__CHALLENGE__
Please shift every coordinate in the answers by -147 and give the lines again, requests included, beginning at the start of the lines and stopping after the line that has "click(247, 379)".

══════════════════════════════

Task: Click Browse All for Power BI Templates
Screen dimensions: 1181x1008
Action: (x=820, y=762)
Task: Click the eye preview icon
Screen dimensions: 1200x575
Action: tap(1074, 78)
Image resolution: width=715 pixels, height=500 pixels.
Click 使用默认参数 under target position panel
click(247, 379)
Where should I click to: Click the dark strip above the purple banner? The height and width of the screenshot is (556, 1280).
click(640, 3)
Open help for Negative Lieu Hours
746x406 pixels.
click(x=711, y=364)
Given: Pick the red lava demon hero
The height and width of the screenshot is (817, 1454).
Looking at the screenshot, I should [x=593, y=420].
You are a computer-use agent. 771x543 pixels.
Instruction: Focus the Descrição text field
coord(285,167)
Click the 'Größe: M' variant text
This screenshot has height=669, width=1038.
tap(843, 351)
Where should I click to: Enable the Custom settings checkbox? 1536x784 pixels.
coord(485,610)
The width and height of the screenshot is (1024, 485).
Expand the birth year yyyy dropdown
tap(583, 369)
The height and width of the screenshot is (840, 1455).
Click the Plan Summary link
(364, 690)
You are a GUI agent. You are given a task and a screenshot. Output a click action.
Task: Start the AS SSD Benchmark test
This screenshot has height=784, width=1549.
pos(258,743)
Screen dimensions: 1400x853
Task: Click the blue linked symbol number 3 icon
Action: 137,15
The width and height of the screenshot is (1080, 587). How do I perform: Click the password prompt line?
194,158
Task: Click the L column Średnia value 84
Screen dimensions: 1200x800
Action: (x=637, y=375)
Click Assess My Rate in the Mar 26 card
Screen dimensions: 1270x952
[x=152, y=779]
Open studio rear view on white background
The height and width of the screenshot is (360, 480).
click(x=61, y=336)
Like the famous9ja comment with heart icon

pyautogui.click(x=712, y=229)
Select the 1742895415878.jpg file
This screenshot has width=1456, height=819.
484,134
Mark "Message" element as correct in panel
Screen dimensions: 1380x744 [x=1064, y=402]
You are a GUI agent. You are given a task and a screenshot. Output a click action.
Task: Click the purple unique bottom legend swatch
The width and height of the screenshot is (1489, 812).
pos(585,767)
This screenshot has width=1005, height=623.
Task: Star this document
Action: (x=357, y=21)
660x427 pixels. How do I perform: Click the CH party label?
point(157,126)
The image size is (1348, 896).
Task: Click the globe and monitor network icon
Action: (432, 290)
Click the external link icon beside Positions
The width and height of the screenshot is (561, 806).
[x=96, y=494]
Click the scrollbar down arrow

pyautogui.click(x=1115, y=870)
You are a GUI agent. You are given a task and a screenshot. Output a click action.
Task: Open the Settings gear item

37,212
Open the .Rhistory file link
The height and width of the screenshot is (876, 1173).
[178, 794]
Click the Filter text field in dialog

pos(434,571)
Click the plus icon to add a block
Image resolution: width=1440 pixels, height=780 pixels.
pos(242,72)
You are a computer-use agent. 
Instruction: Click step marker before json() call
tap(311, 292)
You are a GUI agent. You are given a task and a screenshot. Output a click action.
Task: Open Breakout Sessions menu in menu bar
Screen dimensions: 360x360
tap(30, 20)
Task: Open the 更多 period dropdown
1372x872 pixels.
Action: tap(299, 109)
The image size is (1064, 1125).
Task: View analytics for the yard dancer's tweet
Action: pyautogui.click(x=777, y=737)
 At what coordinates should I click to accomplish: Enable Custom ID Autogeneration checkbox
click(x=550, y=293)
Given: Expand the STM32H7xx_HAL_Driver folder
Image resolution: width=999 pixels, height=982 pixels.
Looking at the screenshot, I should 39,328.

══════════════════════════════

__REPLY__
Task: Click Browse All for Power BI Templates
Screen dimensions: 1181x1008
Action: (x=673, y=615)
Task: Click the eye preview icon
Screen dimensions: 1200x575
Action: tap(927, -69)
Image resolution: width=715 pixels, height=500 pixels.
Click 使用默认参数 under target position panel
click(100, 232)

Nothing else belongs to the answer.